Construction contracts routinely require parties to mediate as a prerequisite to arbitration or litigation.  Even if the contract doesn’t require mediation, many judges will still order parties to mediate before going to trial.  While some disputes are resolved in mediation, too many times parties leave the mediation thinking it was a waste of time.  Despite the title, I’m not suggesting that there is a formula that will always guarantee a successful mediation, but there are things that will increase your odds for success.

  • Select the right mediator.  Just because someone is an experienced, good mediator doesn’t make them the right mediator for every dispute.  For a construction dispute, your chances of reaching a resolution increase if you have a mediator that understands construction industry concepts and construction law.  If a lawyer has to spend a lot of time during the mediation educating the mediator on construction industry concepts or construction law issues, the chances of settling the case go way down.  Too often, mediators who do not have a lot of experience with construction matters want to skip over the legal merits and simply jump to telling the parties how expensive it’s going to be if they don’t settle the case.  Or occasionally, I’ve mediated with a former judge whose resume says they have experience with construction cases, only to learn at mediation that their experience is minimal, so they spend their time telling their best trial horror stories to try and scare the parties into settling.  While these approaches may occasionally get cases settled, it usually only frustrates the parties and the lawyers. So when you select a mediator for a construction case, find someone that understands construction industry concepts and construction law.  Even if it’s someone in a different location and you have to pay for a plane ticket, in the long run it will be worth it.

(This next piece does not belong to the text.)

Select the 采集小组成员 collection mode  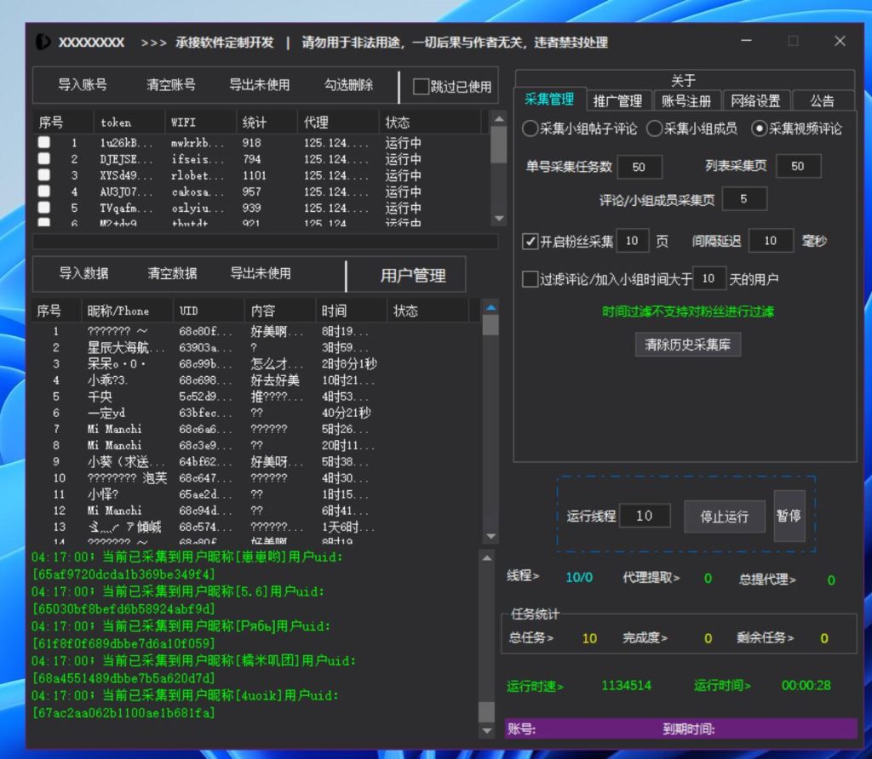[x=656, y=128]
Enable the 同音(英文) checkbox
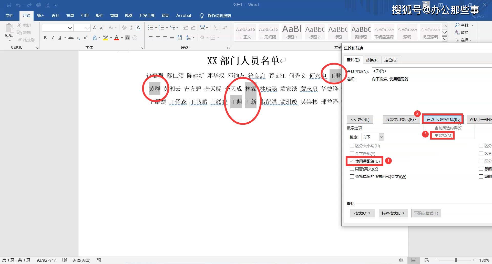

  • Watch for the mediation sweet spot.  Mediation is more likely to be successful if both parties have enough information about their case and their opponent’s case, but still have enough work left to do in the case to incentivize the parties to try and resolve it. There is no scientific formula for finding the sweet spot, but it’s critical that you begin watching early on to see when the window might open.  If you mediate before you have enough information, people will be hesitant to settle for fear they are paying to much or giving up too much.  Or if an insurance carrier is involved for one or more parties, adjusters may have a checklist of information that has to be provided before they can authorize settlement.  If you wait until late in the case, however, then parties have often spent so much in attorneys’ fees and costs that it impacts how parties evaluate every offer and it becomes an impediment to reaching a resolution.  So look for the mediation sweet spot and it will increase your chances of resolving the dispute.